-- Data provided --
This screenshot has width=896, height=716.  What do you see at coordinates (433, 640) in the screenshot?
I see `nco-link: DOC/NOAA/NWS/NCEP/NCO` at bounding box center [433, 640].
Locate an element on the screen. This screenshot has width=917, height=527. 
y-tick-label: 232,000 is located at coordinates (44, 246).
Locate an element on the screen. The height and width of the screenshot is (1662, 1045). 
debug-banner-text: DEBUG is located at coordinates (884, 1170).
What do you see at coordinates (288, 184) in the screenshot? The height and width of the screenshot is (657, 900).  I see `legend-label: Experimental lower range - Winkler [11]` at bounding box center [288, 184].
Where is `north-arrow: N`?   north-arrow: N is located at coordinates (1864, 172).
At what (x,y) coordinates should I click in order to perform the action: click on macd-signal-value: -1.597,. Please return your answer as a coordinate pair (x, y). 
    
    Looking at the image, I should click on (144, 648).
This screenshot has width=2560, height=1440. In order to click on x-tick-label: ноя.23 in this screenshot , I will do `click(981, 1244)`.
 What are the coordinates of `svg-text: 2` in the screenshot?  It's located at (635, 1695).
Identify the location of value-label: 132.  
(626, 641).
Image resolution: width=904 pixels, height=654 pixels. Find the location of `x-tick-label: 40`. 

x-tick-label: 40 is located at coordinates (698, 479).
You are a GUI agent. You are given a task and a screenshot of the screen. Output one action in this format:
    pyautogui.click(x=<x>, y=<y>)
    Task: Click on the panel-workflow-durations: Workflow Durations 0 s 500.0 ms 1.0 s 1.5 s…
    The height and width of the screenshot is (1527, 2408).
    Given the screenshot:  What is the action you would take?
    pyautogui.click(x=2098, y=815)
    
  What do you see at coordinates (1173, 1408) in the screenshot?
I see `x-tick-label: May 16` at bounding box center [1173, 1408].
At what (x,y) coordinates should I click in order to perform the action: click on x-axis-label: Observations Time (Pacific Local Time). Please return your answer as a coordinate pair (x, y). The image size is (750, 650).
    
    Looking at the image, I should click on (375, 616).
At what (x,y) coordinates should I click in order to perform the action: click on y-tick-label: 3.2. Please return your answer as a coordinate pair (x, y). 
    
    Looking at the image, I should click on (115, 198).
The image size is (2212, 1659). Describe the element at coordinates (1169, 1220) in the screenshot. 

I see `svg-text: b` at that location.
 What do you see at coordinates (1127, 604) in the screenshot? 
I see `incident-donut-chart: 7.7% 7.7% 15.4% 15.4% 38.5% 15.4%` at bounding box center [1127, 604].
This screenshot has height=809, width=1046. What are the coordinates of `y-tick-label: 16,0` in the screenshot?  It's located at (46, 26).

-- Problem description --
Could you set out every line of the rows above as a numbered list, leaving out any blank lines?

-- Result of the task --
1. This screenshot has width=896, height=716.  What do you see at coordinates (433, 640) in the screenshot?
2. I see `nco-link: DOC/NOAA/NWS/NCEP/NCO` at bounding box center [433, 640].
3. Locate an element on the screen. This screenshot has width=917, height=527. 
4. y-tick-label: 232,000 is located at coordinates (44, 246).
5. Locate an element on the screen. The height and width of the screenshot is (1662, 1045). 
6. debug-banner-text: DEBUG is located at coordinates (884, 1170).
7. What do you see at coordinates (288, 184) in the screenshot? The height and width of the screenshot is (657, 900).  I see `legend-label: Experimental lower range - Winkler [11]` at bounding box center [288, 184].
8. Where is `north-arrow: N`?   north-arrow: N is located at coordinates (1864, 172).
9. At what (x,y) coordinates should I click in order to perform the action: click on macd-signal-value: -1.597,. Please return your answer as a coordinate pair (x, y). 
10.     Looking at the image, I should click on (144, 648).
11. This screenshot has width=2560, height=1440. In order to click on x-tick-label: ноя.23 in this screenshot , I will do `click(981, 1244)`.
12.  What are the coordinates of `svg-text: 2` in the screenshot?  It's located at (635, 1695).
13. Identify the location of value-label: 132.  
14. (626, 641).
15. Image resolution: width=904 pixels, height=654 pixels. Find the location of `x-tick-label: 40`. 
16. x-tick-label: 40 is located at coordinates (698, 479).
17. You are a GUI agent. You are given a task and a screenshot of the screen. Output one action in this format:
18.     pyautogui.click(x=<x>, y=<y>)
19.     Task: Click on the panel-workflow-durations: Workflow Durations 0 s 500.0 ms 1.0 s 1.5 s…
20.     The height and width of the screenshot is (1527, 2408).
21.     Given the screenshot:  What is the action you would take?
22.     pyautogui.click(x=2098, y=815)
23.   What do you see at coordinates (1173, 1408) in the screenshot?
24. I see `x-tick-label: May 16` at bounding box center [1173, 1408].
25. At what (x,y) coordinates should I click in order to perform the action: click on x-axis-label: Observations Time (Pacific Local Time). Please return your answer as a coordinate pair (x, y). The image size is (750, 650).
26.     Looking at the image, I should click on (375, 616).
27. At what (x,y) coordinates should I click in order to perform the action: click on y-tick-label: 3.2. Please return your answer as a coordinate pair (x, y). 
28.     Looking at the image, I should click on (115, 198).
29. The image size is (2212, 1659). Describe the element at coordinates (1169, 1220) in the screenshot. 
30. I see `svg-text: b` at that location.
31.  What do you see at coordinates (1127, 604) in the screenshot? 
32. I see `incident-donut-chart: 7.7% 7.7% 15.4% 15.4% 38.5% 15.4%` at bounding box center [1127, 604].
33. This screenshot has height=809, width=1046. What are the coordinates of `y-tick-label: 16,0` in the screenshot?  It's located at (46, 26).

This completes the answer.